Context: Administration of sildenafil citrate (SC) is considered as a strategy in the treatment of pulmonary hypertension. Objective: This study reports production of the inhalable microparticles containing SC-loaded poly(lactide-co-glycolic acid)-nanoparticles. Methods: SC-nanoparticles were prepared by the double emulsion solvent evaporation method. Next, free SC and SC-loaded nanoparticles were spray dried in the presence of appropriate excipients (lactose, maltose and trehalose). Physicochemical properties and aerodynamic behavior of prepared powders were evaluated. In addition, drug accumulation from selected formulations in the rat lung tissue was compared with oral and IV administration. Results: Size and fine particle fraction of selected nanocomposites and free SC microparticles were 7 and 4.5 µm, and 60.2% and 68.2%, respectively. Following oral and IV administration, the drug was not detectable in the lung after 4 and 6 h, respectively, but in SC-loaded nanoparticles, the drug was detectable in the lung even after 12 h of inhalation.

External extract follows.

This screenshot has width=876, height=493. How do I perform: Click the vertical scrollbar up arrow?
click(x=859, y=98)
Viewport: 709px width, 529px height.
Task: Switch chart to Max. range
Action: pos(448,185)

Respirable particles containing free SC provided high concentration at first that was detectable up to 6 after insufflation. Conclusion: In vivo study demonstrated that pulmonary administration of sildenafil and sildenafil nanoparticles produced longer half-life and higher concentration of the drug in the lung tissue as compared to oral and IV administration. So, these formulations could be more effective than oral and IV administration of this drug. © 2015 Taylor & Francis.